Understanding CHamoru Culture on Guam

So you just moved to Guam and you’re meeting some locals for the first time. Although CHamorus, the indigenous people of the island, are U.S. citizens some things are done a little differently here. Knowing some of the cultural rules and practices of the locals can help make for a good first impression.



When you first meet someone the first word you usually say is “hello” and it’s no different on Guam where we say “Håfa Adai”. Johnny Sablan, a legend in CHamoru music, puts it best in his song, “Håfa Adai.” “If you ever need a native friend or a helping hand along the way. Wear a friendly smile and talk CHamoru style,” and say Håfa Adai. To say thank you it’s “Si Yu’os Ma’åse”.



Sometimes you may be walking on the beach and CHamorus having a party may invite you to have some food. CHamorus show their hospitality by sharing food with others, even strangers. It isn’t uncommon for new arrivals to Guam to be invited to family parties or fiestas after one chance meeting. And locals will make sure you eat. You’ll often hear “just that? Get some more.” The food is delicious so enjoy! And even when you’re all fed they’ll pack you “balutan” or pack you food to go. You can enjoy the delicious food at home and remember the memories you made from the party. Here's our fiesta guidebook with tips and tricks.



The month of March on Guam is Mes CHamoru, or CHamoru month. It’s a month of celebrating the local culture and lots of events are planned to showcase Guam’s indigenous culture. Whether it be showcasing CHamoru weaving or CHamoru food, be sure to check out the list of events during March to see where and how you can celebrate the local culture. Many other places on Guam like hotels and restaurants celebrate the month by offering CHamoru food on their menu.
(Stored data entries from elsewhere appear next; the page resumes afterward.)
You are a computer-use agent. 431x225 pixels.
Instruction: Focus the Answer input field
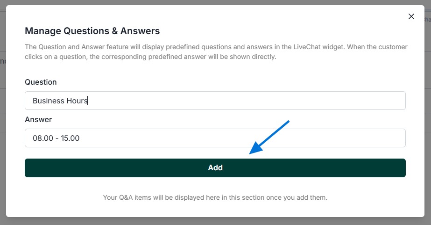[215, 138]
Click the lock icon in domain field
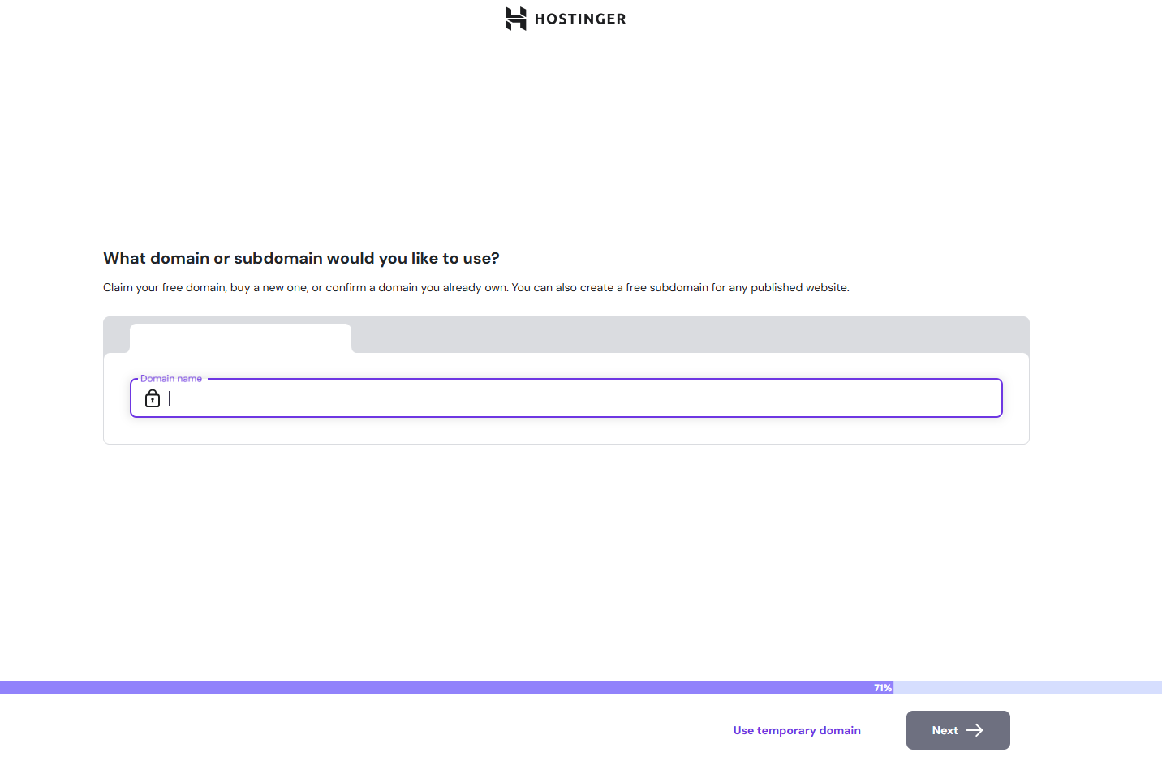This screenshot has height=761, width=1162. coord(153,398)
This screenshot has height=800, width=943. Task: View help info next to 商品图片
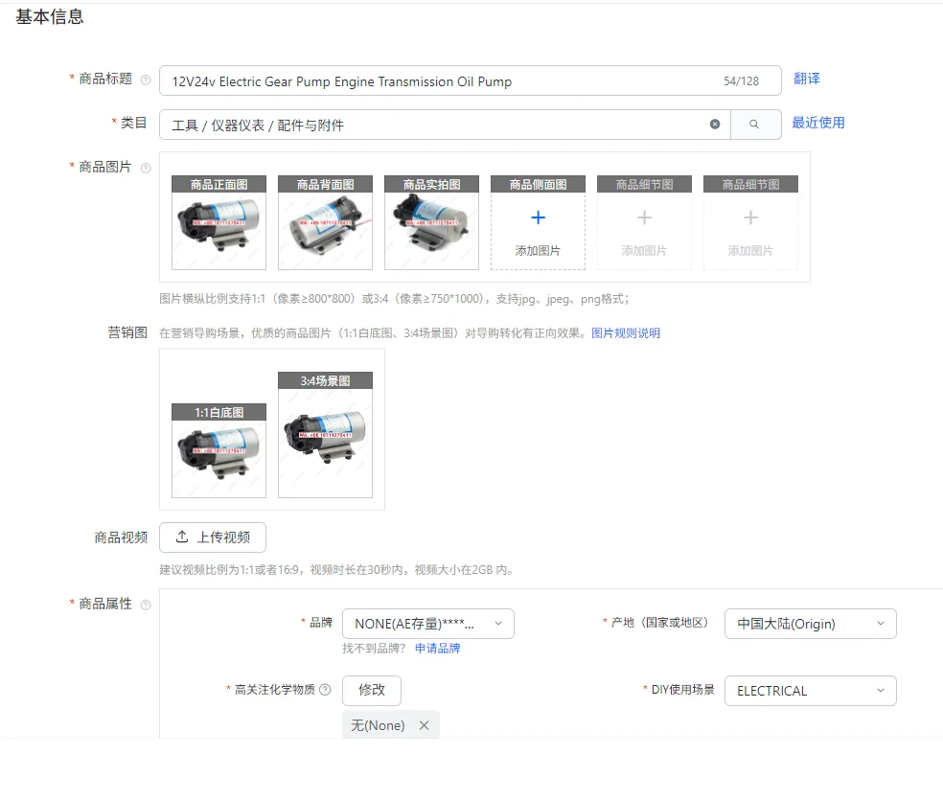pos(148,168)
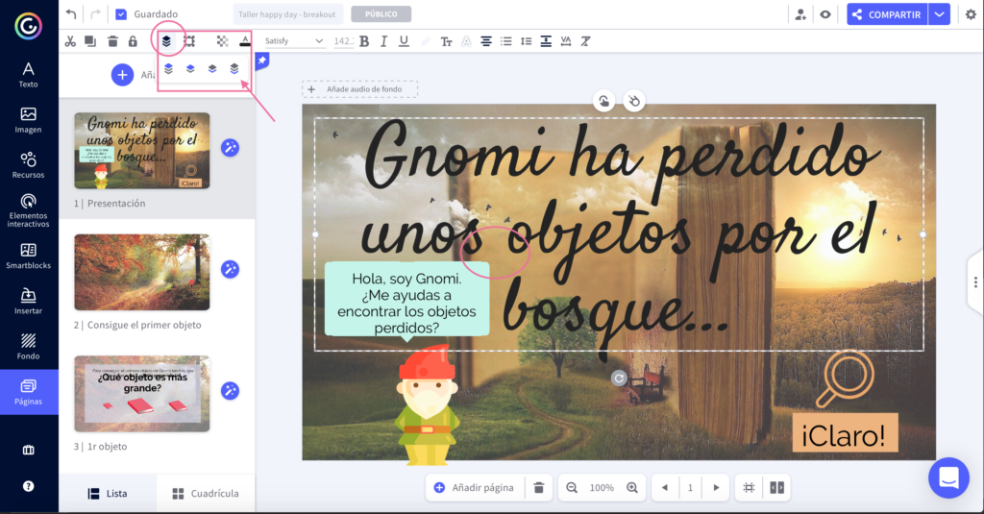Open the Satisfy font dropdown
This screenshot has width=984, height=514.
tap(294, 41)
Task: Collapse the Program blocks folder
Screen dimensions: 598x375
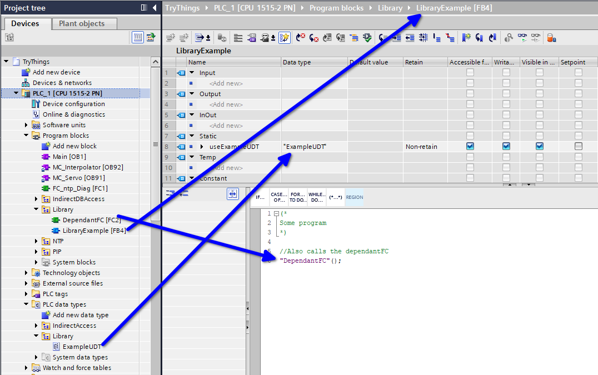Action: pos(26,136)
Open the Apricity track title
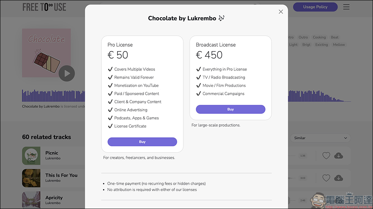This screenshot has width=373, height=209. point(54,198)
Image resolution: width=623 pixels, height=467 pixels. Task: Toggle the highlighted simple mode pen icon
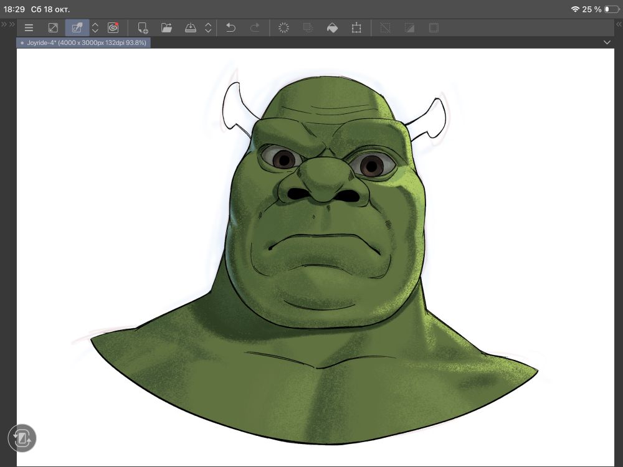77,28
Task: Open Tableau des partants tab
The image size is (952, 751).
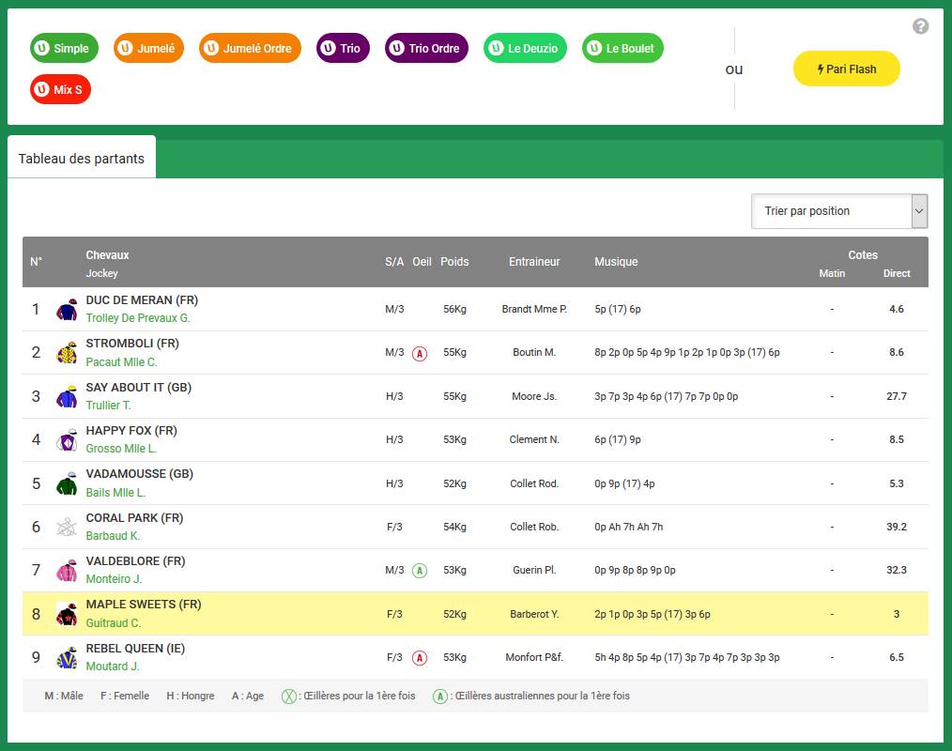Action: [x=82, y=159]
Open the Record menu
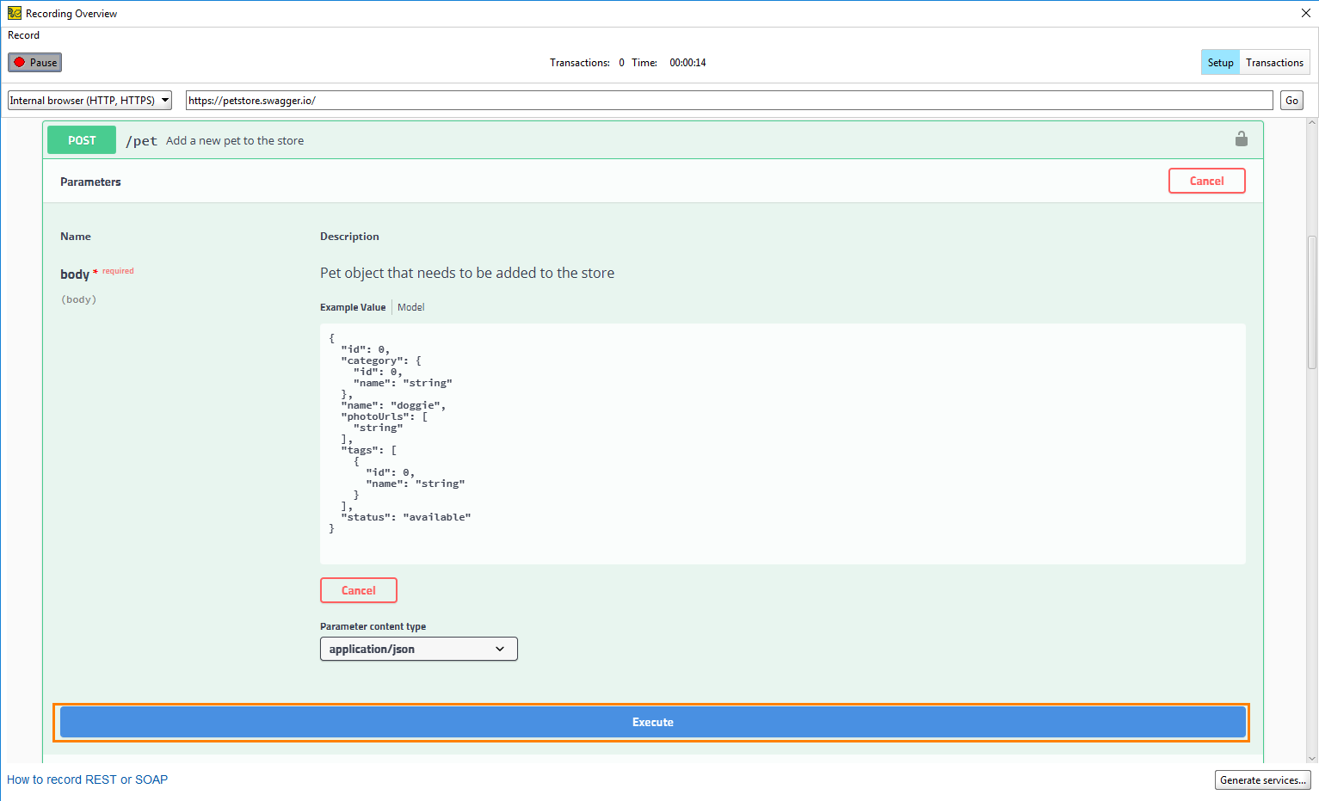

And the Guam Micronesia Island Fair which showcases not only CHamoru culture, but from the other islands near us is a great place to see what the region’s cultures look like.



Locals usually greet each other with a single cheek-kiss. If you’re not used to that, a handshake won’t offend anyone. But don’t be surprised if someone goes in for a kiss on the cheek when they first meet you. And if you’re meeting a CHamoru elder, the best way to greet them is manginge’. You take their right hand and place your nose and say either “Ñot” for a man or “Ñora” for a woman. It’s a sign of respect for our manåmko’ or elders and learning the gesture can earn you points with the locals.



When CHamorus have parties, usually guests are expected to bring chenchule’, which is a contribution either through labor, food, drinks or money. It’s as easy as bringing a case of soda or some pastries from the bakery. If you like to get your hands dirty or don’t mind setting up a canopy you can help with the preparations for the party as your contribution. Expect to sign a guest book at weddings which usually includes what village you’re from. And if you do go to a wedding make sure you bring a card with some money as a box is set up for guests to drop it in. And work places even have parties at the office so sometimes you don’t even have to go out to eat.



For many CHamorus, the Catholic church plays an important part of life. It’s not uncommon to have huge celebrations after baptisms, first holy communion, confirmation and weddings all done at the church. On Ash Wednesday, many CHamorus gather in church to get ashes on their forehead and to start the season of Lent. During this time, you’ll see places advertise seafood Lent menus since many people don’t eat meat during this time.